Where and Why are people generating iNaturalist data in Boulder County?

iNaturalist is a mobile application that allows people to take photos of plants or animals they encounter in their environment and returns the identification of that species so people can learn more about those species. The user takes a photo of any species they encounter and upload that photo to the cloud, along with the metadata for the time and location when the photo was taken. Cloud computation services then use an AI classification algorithm to identify a list of candidate species matching the photo and location and return those result to the user for verification. The verified observation is then added to an iNaturalist databases that already includes over 68 Million individual occurrence records after only a few years of operation. These records are available through an iNaturalist API, but those records are also dumped into the GBIF database, where they undergo a small round of quality control that clean up the data in a few minor ways. I access these data using the ‘spocc’ package in R, which consolidates the API protocols for several different species occurrence API services into a single API syntax housed in one package. The ‘spocc’ package also interacts natively with the ‘taxis’ package to clean and standardize species names and common names across all taxa.

iNaturalist API

This code is an example showing how to pull data for a single species from the GBIF database. This is a great way to get data for an individual species, but GBIF suggests you use their online tool, rather than their API, for downloading multiple species at one time. You can set up a for loop to automate a list of species, but that unnecessarily drives up maintenance costs for GBIF, and they will again point you back to the online tool.
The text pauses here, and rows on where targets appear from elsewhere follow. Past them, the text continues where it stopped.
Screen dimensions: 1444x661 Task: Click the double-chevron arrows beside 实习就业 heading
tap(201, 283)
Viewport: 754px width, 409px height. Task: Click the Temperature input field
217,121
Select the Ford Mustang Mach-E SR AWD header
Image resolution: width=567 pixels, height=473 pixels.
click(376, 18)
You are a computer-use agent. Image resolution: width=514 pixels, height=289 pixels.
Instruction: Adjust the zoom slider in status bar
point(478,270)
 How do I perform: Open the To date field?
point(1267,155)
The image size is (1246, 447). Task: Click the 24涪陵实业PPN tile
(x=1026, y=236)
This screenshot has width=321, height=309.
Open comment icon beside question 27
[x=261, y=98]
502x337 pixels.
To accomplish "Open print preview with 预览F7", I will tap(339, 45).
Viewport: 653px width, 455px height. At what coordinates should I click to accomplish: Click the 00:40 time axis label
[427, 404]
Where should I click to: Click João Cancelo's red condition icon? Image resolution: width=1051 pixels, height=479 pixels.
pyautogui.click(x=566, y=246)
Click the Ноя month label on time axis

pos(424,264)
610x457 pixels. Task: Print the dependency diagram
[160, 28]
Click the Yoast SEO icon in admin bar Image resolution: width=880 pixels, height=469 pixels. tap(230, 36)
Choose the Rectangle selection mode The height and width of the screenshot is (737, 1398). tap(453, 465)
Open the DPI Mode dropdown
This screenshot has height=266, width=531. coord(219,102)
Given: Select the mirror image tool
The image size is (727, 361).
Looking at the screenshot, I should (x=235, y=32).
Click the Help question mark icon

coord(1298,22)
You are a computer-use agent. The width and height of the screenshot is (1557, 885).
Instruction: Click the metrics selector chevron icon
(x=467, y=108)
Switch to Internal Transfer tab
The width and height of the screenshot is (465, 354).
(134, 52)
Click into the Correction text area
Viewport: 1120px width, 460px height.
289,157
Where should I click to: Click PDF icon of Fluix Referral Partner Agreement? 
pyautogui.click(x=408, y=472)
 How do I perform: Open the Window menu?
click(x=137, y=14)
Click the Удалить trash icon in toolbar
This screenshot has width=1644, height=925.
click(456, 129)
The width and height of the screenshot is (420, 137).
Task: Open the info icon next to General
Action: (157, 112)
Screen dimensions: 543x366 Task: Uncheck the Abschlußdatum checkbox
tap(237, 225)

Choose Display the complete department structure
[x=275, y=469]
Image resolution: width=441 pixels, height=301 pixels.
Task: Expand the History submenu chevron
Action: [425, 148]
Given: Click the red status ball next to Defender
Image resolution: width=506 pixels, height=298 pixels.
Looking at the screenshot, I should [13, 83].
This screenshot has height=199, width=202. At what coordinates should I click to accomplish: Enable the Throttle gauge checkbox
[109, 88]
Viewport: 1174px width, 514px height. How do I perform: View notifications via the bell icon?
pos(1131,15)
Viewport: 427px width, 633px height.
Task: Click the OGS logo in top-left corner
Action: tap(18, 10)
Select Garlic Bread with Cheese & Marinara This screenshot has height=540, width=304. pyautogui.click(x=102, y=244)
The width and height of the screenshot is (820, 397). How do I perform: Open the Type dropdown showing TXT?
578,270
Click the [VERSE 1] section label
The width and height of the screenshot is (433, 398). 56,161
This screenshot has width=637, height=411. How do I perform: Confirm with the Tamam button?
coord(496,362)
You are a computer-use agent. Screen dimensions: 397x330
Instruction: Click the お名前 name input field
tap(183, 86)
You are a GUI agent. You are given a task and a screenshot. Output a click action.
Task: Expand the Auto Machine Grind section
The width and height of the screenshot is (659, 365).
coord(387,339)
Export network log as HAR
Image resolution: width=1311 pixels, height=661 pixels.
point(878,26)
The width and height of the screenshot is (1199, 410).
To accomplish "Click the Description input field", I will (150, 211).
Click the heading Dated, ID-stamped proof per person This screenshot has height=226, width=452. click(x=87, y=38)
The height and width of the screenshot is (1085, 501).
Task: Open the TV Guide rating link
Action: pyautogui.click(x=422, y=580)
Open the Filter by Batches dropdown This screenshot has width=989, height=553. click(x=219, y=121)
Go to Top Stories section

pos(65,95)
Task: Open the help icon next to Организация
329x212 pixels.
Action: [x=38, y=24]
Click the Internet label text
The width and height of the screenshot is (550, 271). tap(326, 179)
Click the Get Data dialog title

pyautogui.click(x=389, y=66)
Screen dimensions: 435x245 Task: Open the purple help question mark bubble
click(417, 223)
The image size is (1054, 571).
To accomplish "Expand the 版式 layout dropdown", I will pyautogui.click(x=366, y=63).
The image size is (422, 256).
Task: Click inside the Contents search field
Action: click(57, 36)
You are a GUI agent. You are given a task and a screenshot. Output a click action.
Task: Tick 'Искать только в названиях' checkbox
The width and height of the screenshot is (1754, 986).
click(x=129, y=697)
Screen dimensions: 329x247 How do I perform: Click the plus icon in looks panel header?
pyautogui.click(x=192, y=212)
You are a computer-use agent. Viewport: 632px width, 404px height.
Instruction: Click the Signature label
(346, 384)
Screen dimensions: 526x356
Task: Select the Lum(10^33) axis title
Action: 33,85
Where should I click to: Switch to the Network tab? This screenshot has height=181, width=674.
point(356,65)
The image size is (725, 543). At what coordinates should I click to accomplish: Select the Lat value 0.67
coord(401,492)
(df <- occ(query = 'Sciurus carolinensis', from = 'gbif',  has_coords = TRUE))
df2 <- occ2df(df)
class(df2)
df3 <- dframe(df2) %>% scrubr::fix_names( how = 'shortest')

df3 <- df3[df3$latitude > 45  & df3$longitude > -74 & df3$longitude < -73 ,,drop=TRUE]
df3

GBIF online download tool

Here I upload the file that I downloaded from gbif.org. To create this file, I used GBIF’s online tool to draw a bounding box around Boulder county and specified that I wanted all data with (1) Geographic coordinates, (2) No known errors, (3) recorded in 2021, and (4) iNaturalist listed as their provider. The provide that data in the form of a CSV, which I added to a folder called “rawData” in the working directory. These data come as a dataframe of occurrence records, which each record taking a row and different variables taking the columns. The first thing I do is clean the names using the ‘scrubr’ package. Then I plot the raw data to make sure they meet my expectations. I’m checking for anomalies that would be cause by improper loading, like the wrong spatial extent or unexpectedly empty fields.

gbif <- fread("rawData/0289344-200613084148143.csv",header=TRUE)
GBIF <- gbif %>% scrubr::fix_names( how = 'shortest')

plot(gbif$decimalLatitude, gbif$decimalLongitude)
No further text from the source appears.